In the greater sacrifices a considerable number of priests was employed, each
of whom had his own particular function. In a verse of the Rig-Veda (II, 1,
2) seven classes are named. The most important of them are the Hotar, who
recites the hymns, and the Adhvaryu, the officiating priest, who, himself or
with the assistance of others, attends to the sacrificial fire, strews the
grass for the gods to sit on, arranges and purifies the utensils, prepares and
offers the cakes, presses, filters, and offers the soma. Besides these, the
Udgatar, or singing priest, who is not named in the list cited, is a
conspicuous figure in the developed liturgy; he accompanies certain stages of
the ceremony with his hymns set to fixed melodies. Over all these stands, in
the later ritual, the Brahman, a master of ceremonies learned in all three
Vedas, who keeps an eye on the whole performance, and promptly intervenes to
correct or remedy any error or omission. ^1
[Footnote 1: The prose formulas which the Adhvaryu pronounces at each turn in
his performance constitute the Yajur-Veda; the songs of the Udgatar the
Sama-Veda. The texts of the Hotar form the Rig-Veda.]

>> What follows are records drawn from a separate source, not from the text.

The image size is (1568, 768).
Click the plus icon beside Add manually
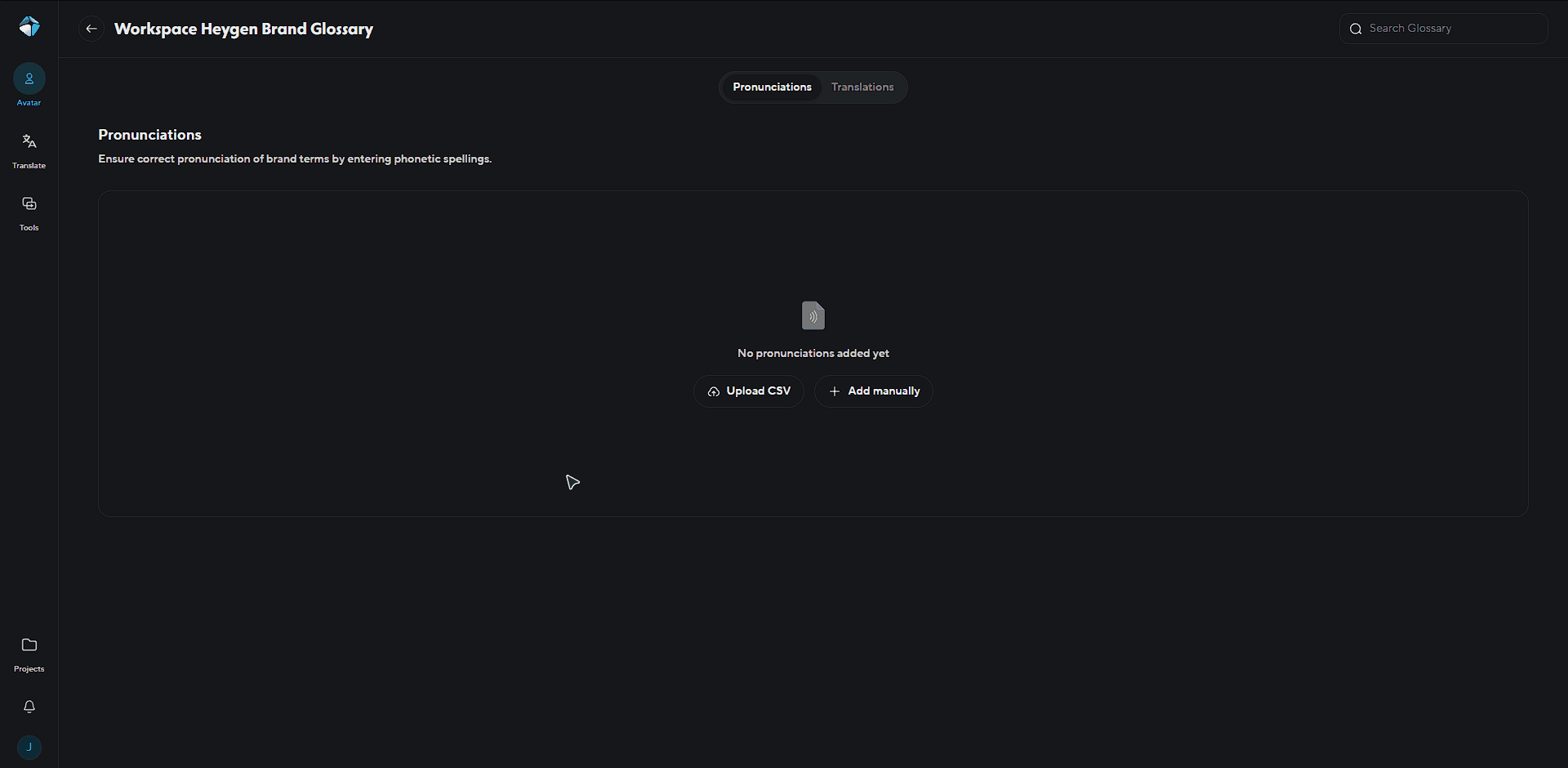[x=835, y=391]
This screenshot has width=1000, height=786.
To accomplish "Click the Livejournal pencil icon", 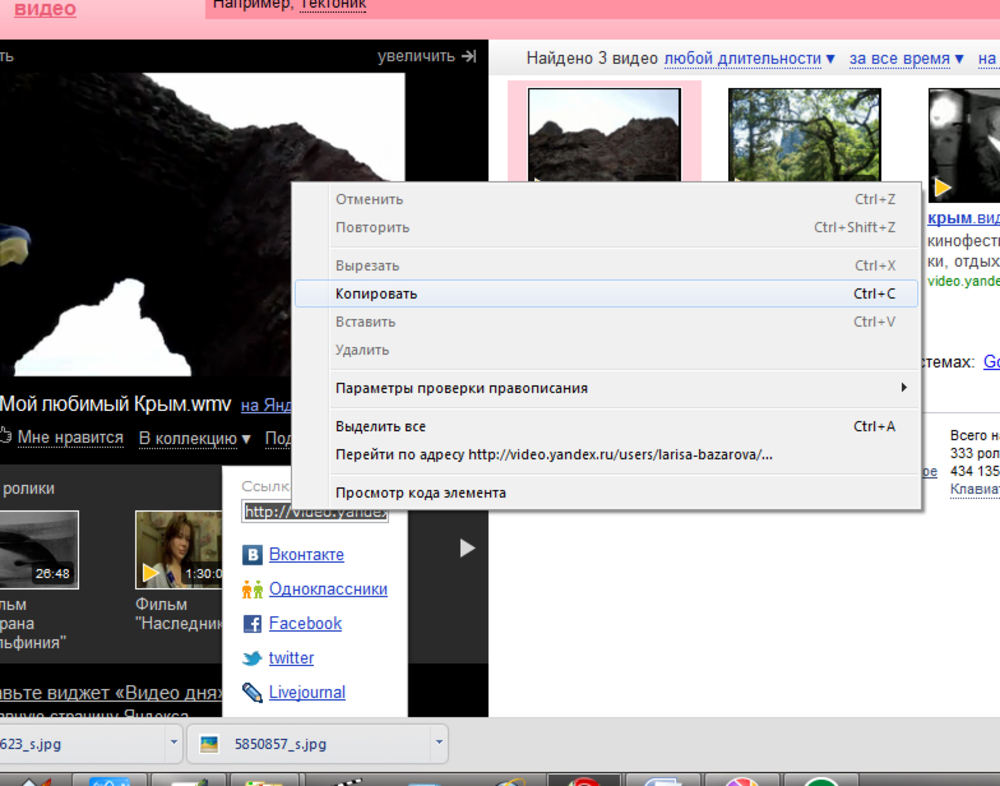I will [x=252, y=692].
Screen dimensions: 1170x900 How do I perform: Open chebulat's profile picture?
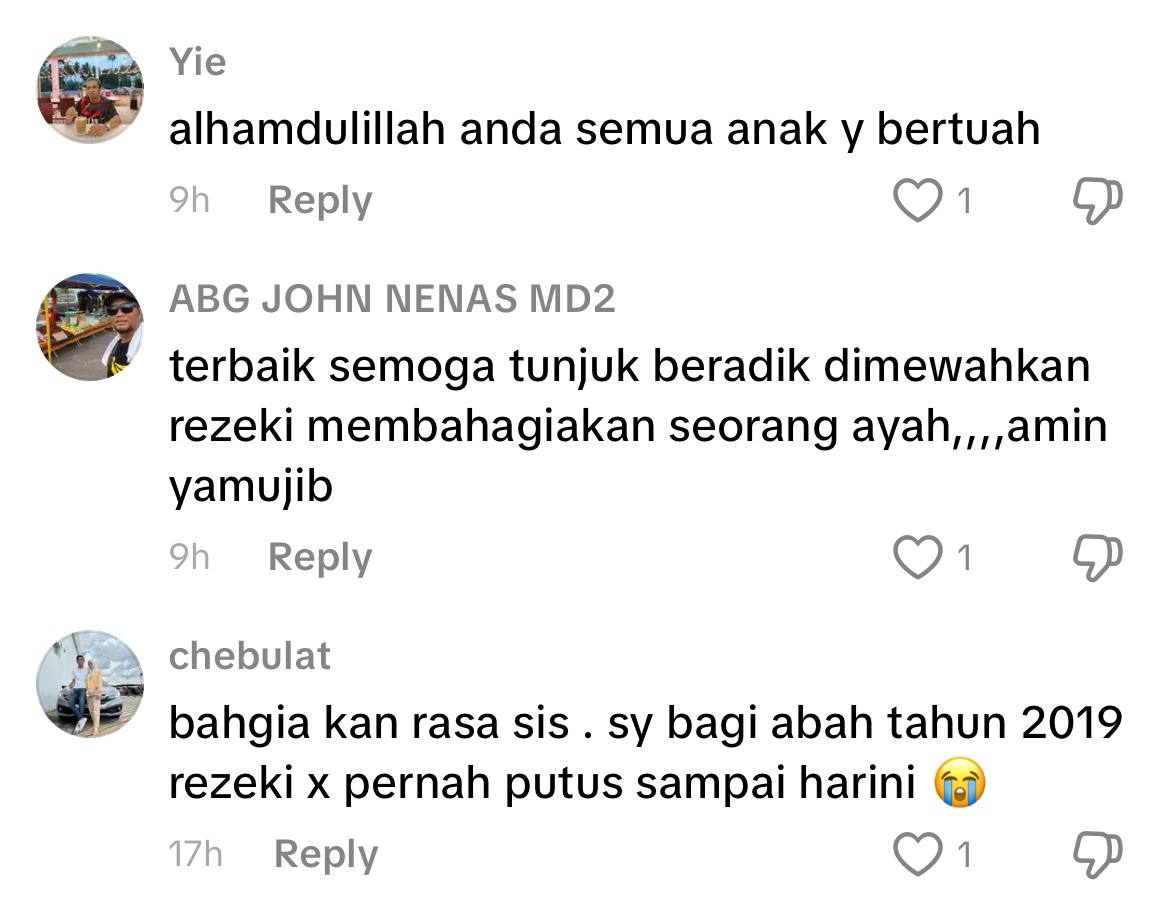click(90, 684)
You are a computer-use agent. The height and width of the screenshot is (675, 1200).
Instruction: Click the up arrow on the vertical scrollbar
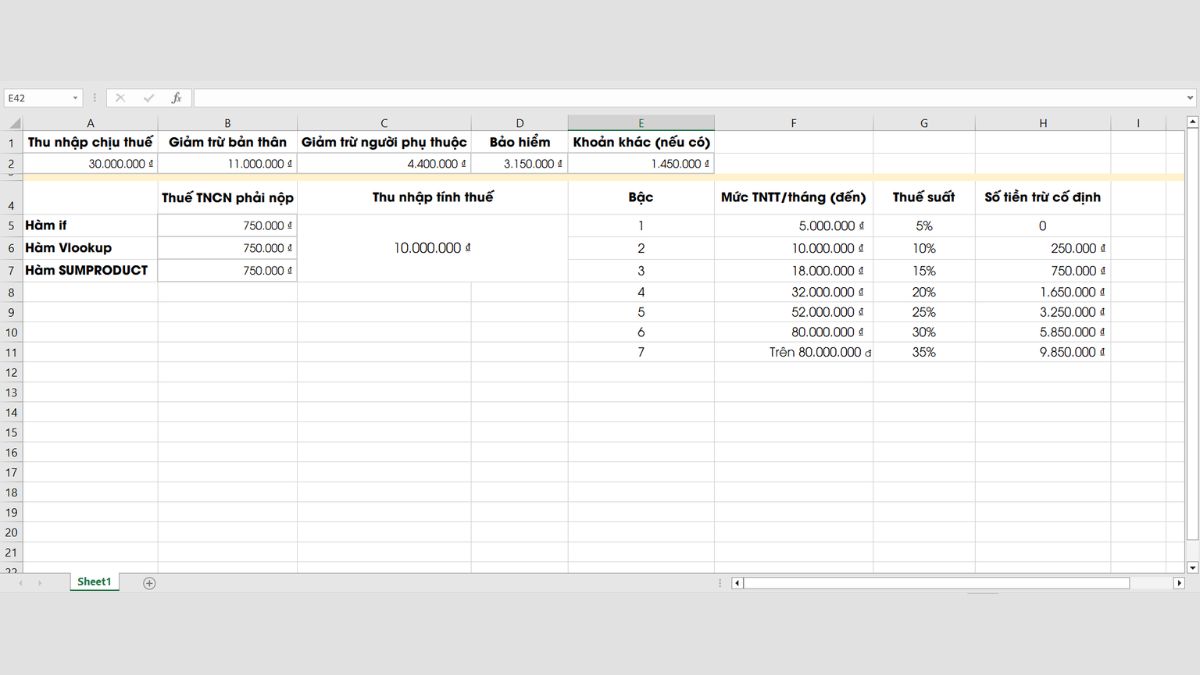click(x=1191, y=119)
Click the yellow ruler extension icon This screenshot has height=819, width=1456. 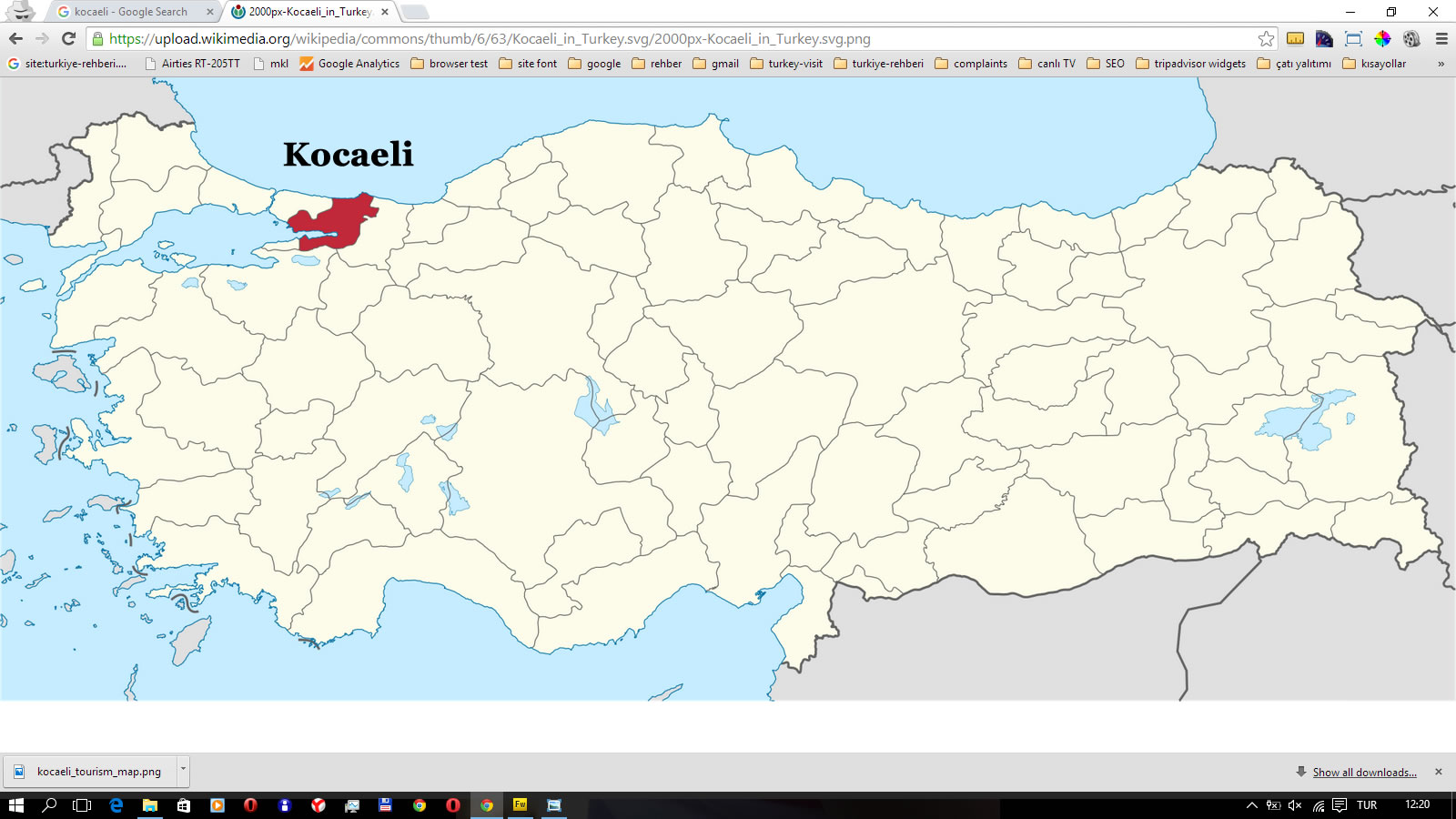coord(1295,39)
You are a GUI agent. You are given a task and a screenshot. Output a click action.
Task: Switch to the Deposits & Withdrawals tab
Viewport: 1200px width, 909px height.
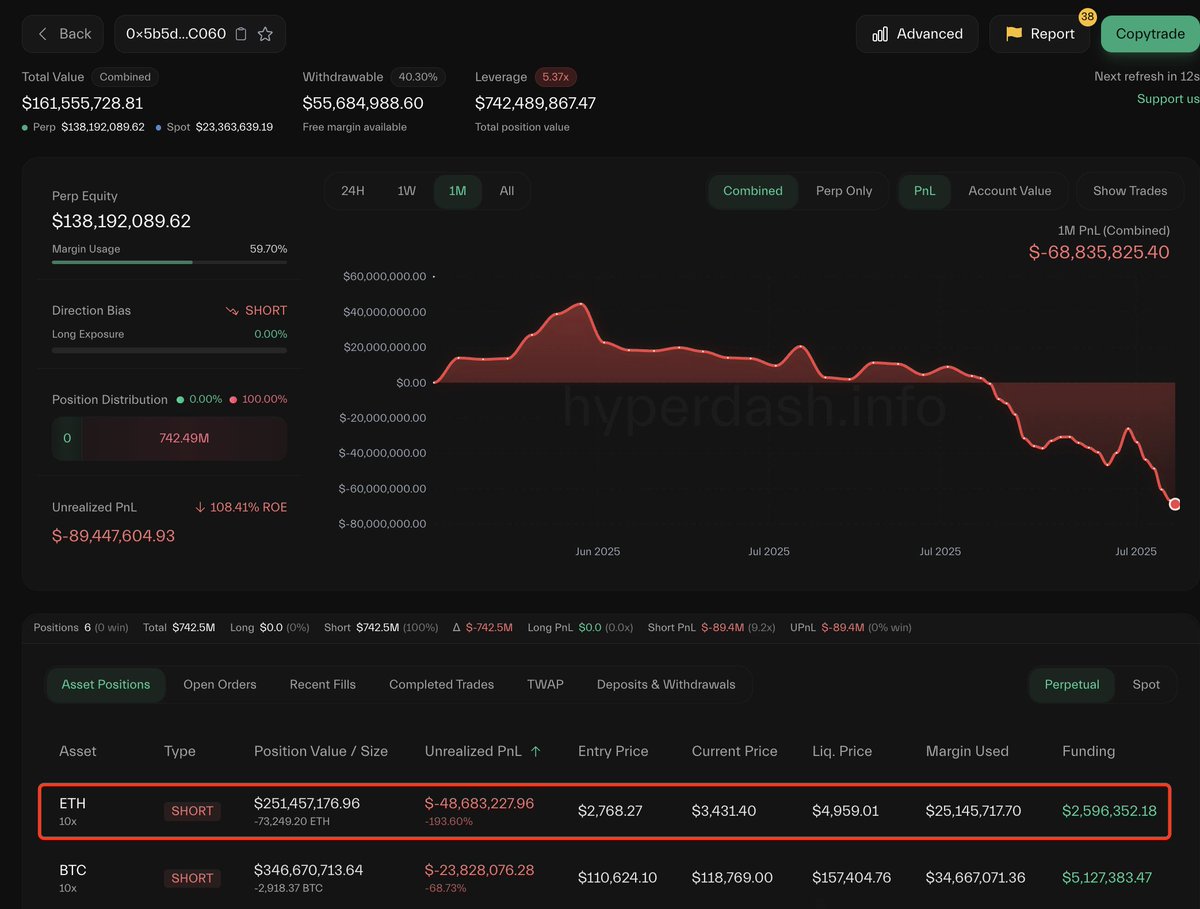click(x=665, y=684)
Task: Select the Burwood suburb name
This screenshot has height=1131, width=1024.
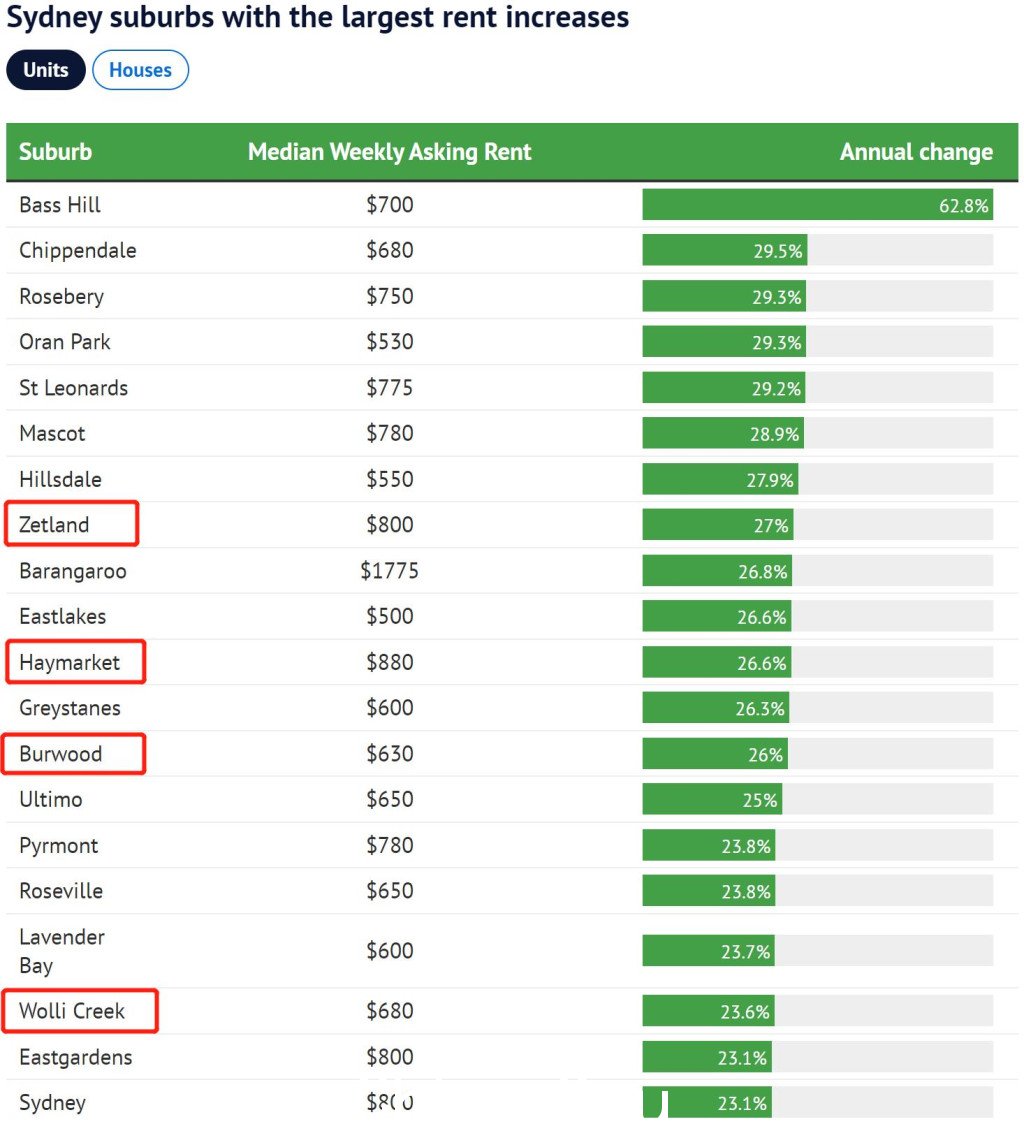Action: pos(60,754)
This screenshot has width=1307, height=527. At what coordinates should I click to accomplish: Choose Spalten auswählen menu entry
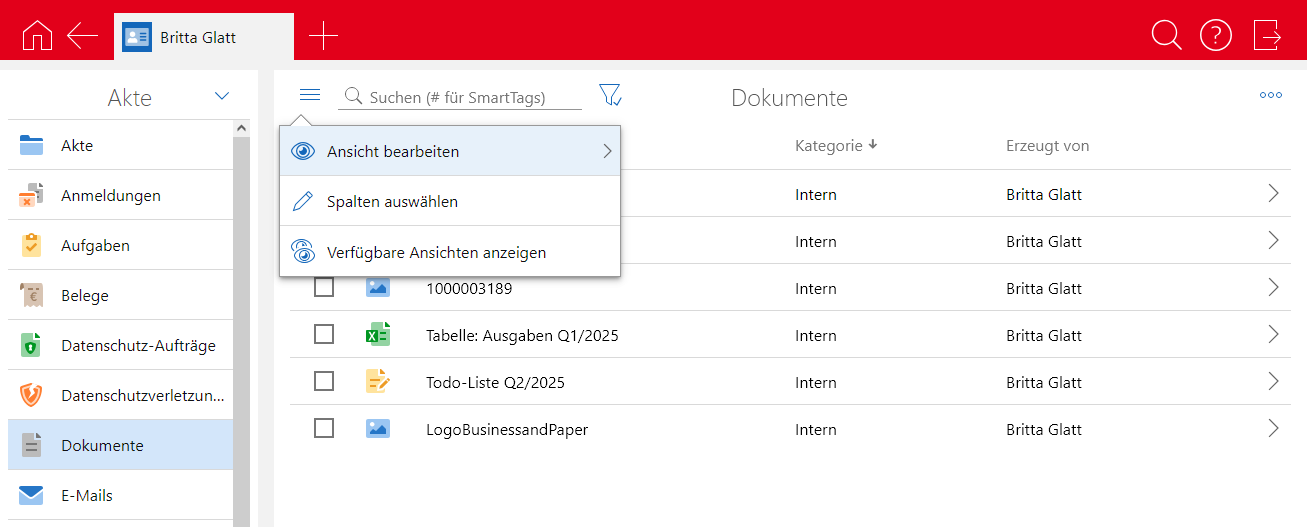(392, 202)
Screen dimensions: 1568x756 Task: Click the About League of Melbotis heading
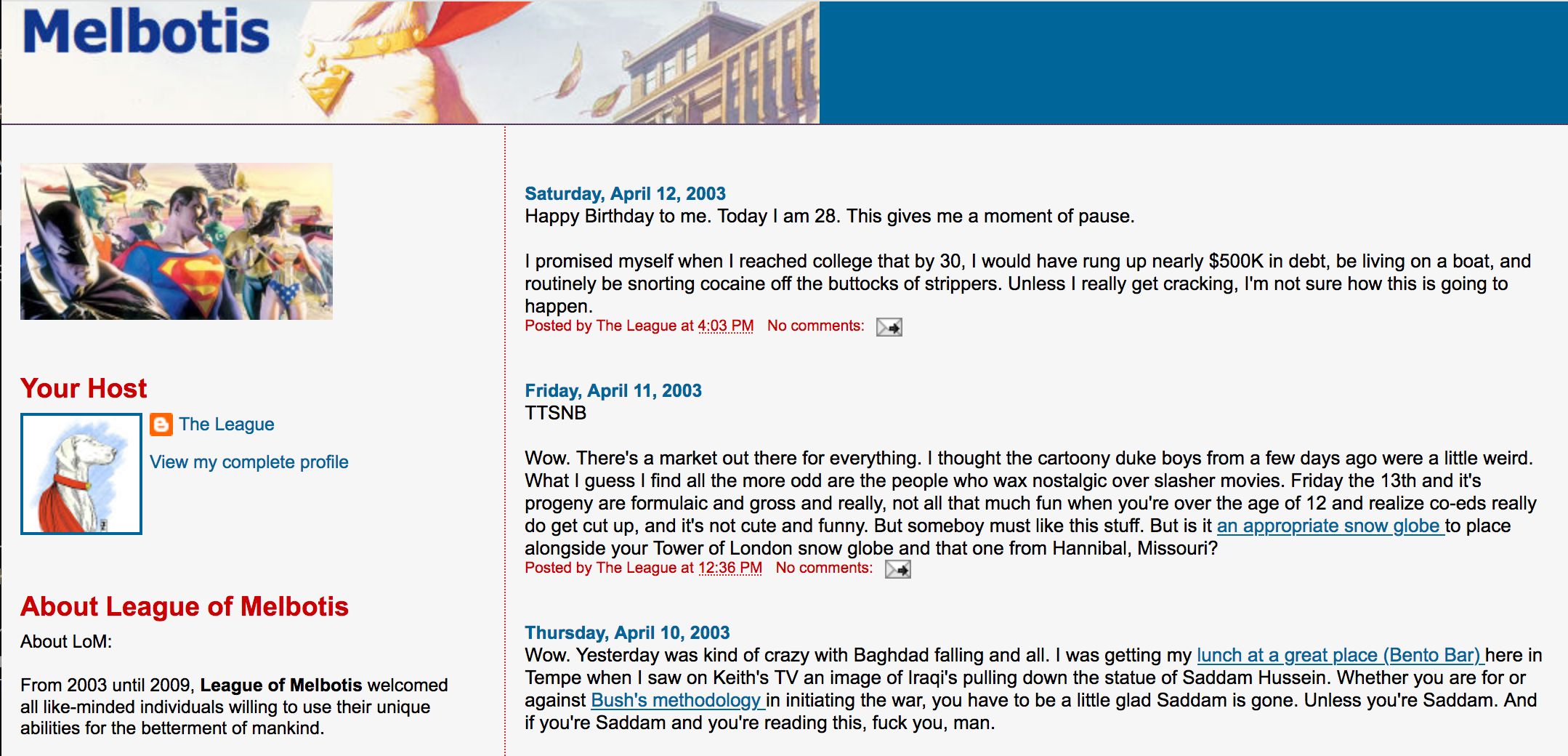point(185,606)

For the household rites which every Aryan observes the fire on the
domestic hearth suffices, and the head of the house in person or a Brahman for
him officiates. Princes and wealthy men, as well as Brahmans, offer greater
sacrifices with an elaborate and complicated ritual, for which three fires are
necessary. One of these is lighted from the hearth, and is called the
householder's fire; the second, situated toward the east, is the sacrificial
fire, to which the offerings are actually committed; the third, or southern,
fire serves for rites of aversion, to ward off the evil influences of the
manes and other spirits.
The fixed times of sacrifice are the new moon, the full moon, and the
beginning of the three seasons of the year; further, the solstices,
particularly the winter solstice, and the feasts of first-fruits. The
material of the offerings includes various species of food: milk, butter,
grains, meal, cakes of different kinds, and domestic animals - neat cattle,
sheep, and goats. The commonest victim was a goat; the horse sacrifice, the
most costly of all, was offered only by kings on great occasions. The colour
and sex of the victims are related in many cases to the deities to whom they
are offered, and in other respects the choice is subject to various rules;
many physical defects render an animal unfit for sacrifice. The victim was
"quieted" by strangling or suffocation, without shedding blood, and, if
possible, without allowing it to make a sound, the priests and worshippers
turning their backs upon the scene. The caul (great omentum) was first
removed and broiled on a spit; then various parts of the animal, beginning
with the heart, were boiled and offered to the gods. Other parts were eaten by
the priests, and what was left was divided between the priests and the giver
of the sacrifice. The blood and offal from the carcass was given to the
demons (Rakshases).
The soma offering holds beyond comparison the highest place among the
Vedic sacrifices; with it the Rig-Veda is especially associated. This
pre-eminence is perhaps to be attributed in some degree to the partiality of
the priests, though the importance of soma even in Indo-Iranian times is
unquestioned. In the form which it has in the ritual books, this offering
must have been restricted to the very rich. The soma offering has no fixed
season, though spring is named as an auspicious time for it. The libation is
made to a whole catalogue of gods in a fixed order at the three "pressings"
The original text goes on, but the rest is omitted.